Data for this exercise:

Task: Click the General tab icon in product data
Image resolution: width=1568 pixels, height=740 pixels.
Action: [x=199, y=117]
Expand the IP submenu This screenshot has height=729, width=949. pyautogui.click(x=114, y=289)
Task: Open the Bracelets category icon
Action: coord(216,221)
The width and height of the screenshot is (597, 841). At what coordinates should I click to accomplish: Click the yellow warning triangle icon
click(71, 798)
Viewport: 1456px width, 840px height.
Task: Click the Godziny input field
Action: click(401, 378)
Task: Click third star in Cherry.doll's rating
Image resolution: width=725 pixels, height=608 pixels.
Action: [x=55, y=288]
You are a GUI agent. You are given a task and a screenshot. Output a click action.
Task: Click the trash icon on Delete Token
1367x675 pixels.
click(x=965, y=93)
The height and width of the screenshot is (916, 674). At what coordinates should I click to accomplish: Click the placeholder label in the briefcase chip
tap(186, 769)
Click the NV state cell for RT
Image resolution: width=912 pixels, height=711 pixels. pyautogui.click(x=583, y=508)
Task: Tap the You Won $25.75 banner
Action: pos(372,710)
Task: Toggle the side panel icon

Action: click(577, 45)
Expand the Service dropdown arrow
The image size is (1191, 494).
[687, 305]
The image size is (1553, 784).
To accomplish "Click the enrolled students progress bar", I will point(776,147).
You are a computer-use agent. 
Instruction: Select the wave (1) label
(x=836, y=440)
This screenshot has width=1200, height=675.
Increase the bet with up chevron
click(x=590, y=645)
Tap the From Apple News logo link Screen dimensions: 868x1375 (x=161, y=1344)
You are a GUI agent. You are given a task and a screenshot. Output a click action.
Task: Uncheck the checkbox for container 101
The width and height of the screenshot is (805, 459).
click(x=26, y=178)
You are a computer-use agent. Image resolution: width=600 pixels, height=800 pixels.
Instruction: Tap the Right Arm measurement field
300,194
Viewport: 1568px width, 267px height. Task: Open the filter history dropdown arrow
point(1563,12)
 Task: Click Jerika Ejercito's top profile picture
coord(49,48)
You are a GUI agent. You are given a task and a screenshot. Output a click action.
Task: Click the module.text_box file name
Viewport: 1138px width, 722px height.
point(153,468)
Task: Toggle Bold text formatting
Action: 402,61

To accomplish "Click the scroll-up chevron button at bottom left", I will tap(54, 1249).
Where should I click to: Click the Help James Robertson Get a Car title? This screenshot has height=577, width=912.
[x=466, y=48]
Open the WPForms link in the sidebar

Requirement: Scan the listing above and copy all lines containing the word "will".

Output of the exercise:
To accomplish "Click the enrolled students progress bar", I will point(776,147).
To accomplish "Click the scroll-up chevron button at bottom left", I will tap(54, 1249).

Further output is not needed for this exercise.